━━━━━ Fragment tekstu ━━━━━

Sankaritarina, majówka tuż-tuż, czemu nie sprawisz sobie prezentu i nie kupisz paru jazd w jakiejś profi - stajni, gdzie faktycznie cię wymęczą na tej lonży? 😉

asds, hmmm, ikatarina - podoba mi się 😁

A ja w końcu mogę sobie normalnie pojeździć własnego konia 😀 miałam dać Millie tydzień wolnego w nowej stajni, ale amant oddał jej kopniaka w nogę i spuchła jej, niestety 🙁  Okładu zrobić jej nie mogę, bo jest w takim miejscu, że zaraz by spadło, więc zamiast tego postanowiłam to trochę rozchodzić. Millie nie przejęła się tym zbytnio, nawet tygodnia jej tu nie było, a od razu się baaardzo uspokoiła, zupełnie inny koń. Widać, jak poprzednia stajnia ją stresowała.

No i ta ujeżdżalnia - w końcu jazda ma jakikolwiek sens:



Dla porównania - kawałek podłoża z poprzedniej ujeżdżalni - ostatni tydzień to już tylko się terenowałam z Millie, żeby jej nóg nie urwać



Wszyscy w nowej stajni zachwycają się Millie, tylu pochwał to ja nigdy nie dostałam. Najbardziej się podoba wszystkim jej maść i kłus. Ciekawe, czy mają na miejscu kamerzystę albo fotografa  😁
ikarina, oby mieli, wtedy i my będziemy mogli pocieszyć oczy 🙂 podłoże kwarc? bez porównania 🙂 a co to za szmaty z tego starego wystają, fizelina jakaś?
Burza, podłoże to... włókno (?) Fiber po angielsku 😉 Zmieszany z bardzo dobrej jakości piaskiem. A szmaty to kawałki plandeki wystające spod podłoża, rozkopałam kiedyś dziurę, aby zrozumieć, co oni tam zmajstrowali i wygląda to tak: kamienie-plandeka-piach. W plandece najwyraźniej się zrobiły dziury i kamienie spod spodu wylazły na zewnątrz. Normalnie, podłoże-masakra, chyba ujeżdżalnię budowali "Janusze" tej profesji.

━━━━━ Wyodrębniony materiał ━━━━━

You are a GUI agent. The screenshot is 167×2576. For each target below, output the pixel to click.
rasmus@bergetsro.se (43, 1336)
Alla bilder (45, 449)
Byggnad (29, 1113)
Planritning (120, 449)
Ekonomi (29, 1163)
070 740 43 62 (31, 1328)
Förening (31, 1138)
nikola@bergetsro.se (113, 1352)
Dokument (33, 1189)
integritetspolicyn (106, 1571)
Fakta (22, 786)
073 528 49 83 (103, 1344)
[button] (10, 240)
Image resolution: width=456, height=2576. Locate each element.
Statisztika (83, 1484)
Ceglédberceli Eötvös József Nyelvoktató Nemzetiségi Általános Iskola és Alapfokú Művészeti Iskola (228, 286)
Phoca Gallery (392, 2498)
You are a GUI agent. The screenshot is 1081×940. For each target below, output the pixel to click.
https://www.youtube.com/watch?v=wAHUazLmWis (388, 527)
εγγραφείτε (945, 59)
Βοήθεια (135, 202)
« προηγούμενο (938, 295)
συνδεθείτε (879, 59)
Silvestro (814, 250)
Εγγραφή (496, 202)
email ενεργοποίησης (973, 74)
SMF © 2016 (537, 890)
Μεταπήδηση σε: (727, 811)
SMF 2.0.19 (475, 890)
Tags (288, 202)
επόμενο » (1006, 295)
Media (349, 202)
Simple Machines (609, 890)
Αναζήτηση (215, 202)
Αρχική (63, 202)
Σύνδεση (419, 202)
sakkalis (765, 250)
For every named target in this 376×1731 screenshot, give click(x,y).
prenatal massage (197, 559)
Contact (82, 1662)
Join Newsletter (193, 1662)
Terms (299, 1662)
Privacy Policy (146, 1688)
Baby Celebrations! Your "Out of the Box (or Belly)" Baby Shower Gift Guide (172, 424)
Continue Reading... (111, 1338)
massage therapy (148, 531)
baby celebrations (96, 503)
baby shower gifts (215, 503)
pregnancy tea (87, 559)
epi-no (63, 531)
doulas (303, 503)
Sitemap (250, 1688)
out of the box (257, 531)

━━━━━

▶ **Lista zadań**:
1. Wymień po kolei warstwy, z których według tekstu o koniu Millie składa się podłoże poprzedniej ujeżdżalni.
2. Sprawdź na podstawie tekstu o koniu Millie, czy poniższe zdania są z nim zgodne. Przy każdym odpowiedz „tak” lub „nie” i przytocz rozstrzygające słowa tekstu.
(a) Millie dostała kopniaka w nogę od amanta.
(b) Na spuchniętą nogę Millie założono okład.
(c) W nowej stajni wszystkim najbardziej podobają się maść i kłus Millie.
3. Podejmij tekst o koniu Millie w miejscu, w którym się kończy, i dopisz jego dalszy ciąg.

▶ **Odpowiedzi po kolei**:
1. kamienie, plandeka, piach

2.
(a) Tak: „amant oddał jej kopniaka w nogę i spuchła jej”
(b) Nie: „Okładu zrobić jej nie mogę”
(c) Tak: „Najbardziej się podoba wszystkim jej maść i kłus.”

3.
ikarina, to nie mam pojęcia co to. Wygląda super.

No to stare to zdecydowanie... ewoluowało 😉
Dzionka ubrałaś w słowa moje najczarniejsze myśli po prostu 😵  Może na początku trzeba konia wyprowadzać na uwiązie na łąkę. Wogóle gdzieś czytałam, że po przywiezieniu do nowej stajni powinno się konia oprowadzić po całych włościach, żeby sobie obejrzał, zapoznał się, a nie wstawiać do boksu.Tak Wam zadroszczę, jak piszecie tak swobodnie o swoich przeprowadzkach 🤔
palemka, Ja bym tego nie robiła. Ogarnęłabym transport na popołudnie (w miarę możliwości), wstawiłabym konia do nowego boksu i zostawiłabym w spokoju, a następnego dnia wypuściłabym go na bezpieczny padok początkowo samego, a później z jakimś towarzyszem/towarzyszami. Niech spokojnie pozna drodę z/na padok, niech się przyzwyczai do "trybu dnia" w stajni.... Nie oprowadzałabym - nowe miejsce, nowe zapachy,.. Osobiście obawiałabym się, że koń mi się wyrwie przy takim "oprowadzaniu po stajni". Nie panikuj, dobrze będzie 😉 :kiwatek: (mój koń się przeprowadzał kilka razy bukmaną, dwa razy wierzchem - trust me 🙂😉) )

ikarina, Mam już prezent..... profi-konia 😍 Jak będę miała zdjęcia, to na pewno się pochwalę. Planowałam pojechać na coś w rodzaju kilkudniowego szkolenia dosiadowego, ale póki co, trzeba to inaczej podzielić. 🙂
Swoją drogą - "niezłe" to stare podłoże... może jakby bardziej dbali, to plandeka nie wylazłaby. 🤔 Teraz to masz luksus!
Sankaritarina myślisz że noc jest lepsza na aklimatyzację?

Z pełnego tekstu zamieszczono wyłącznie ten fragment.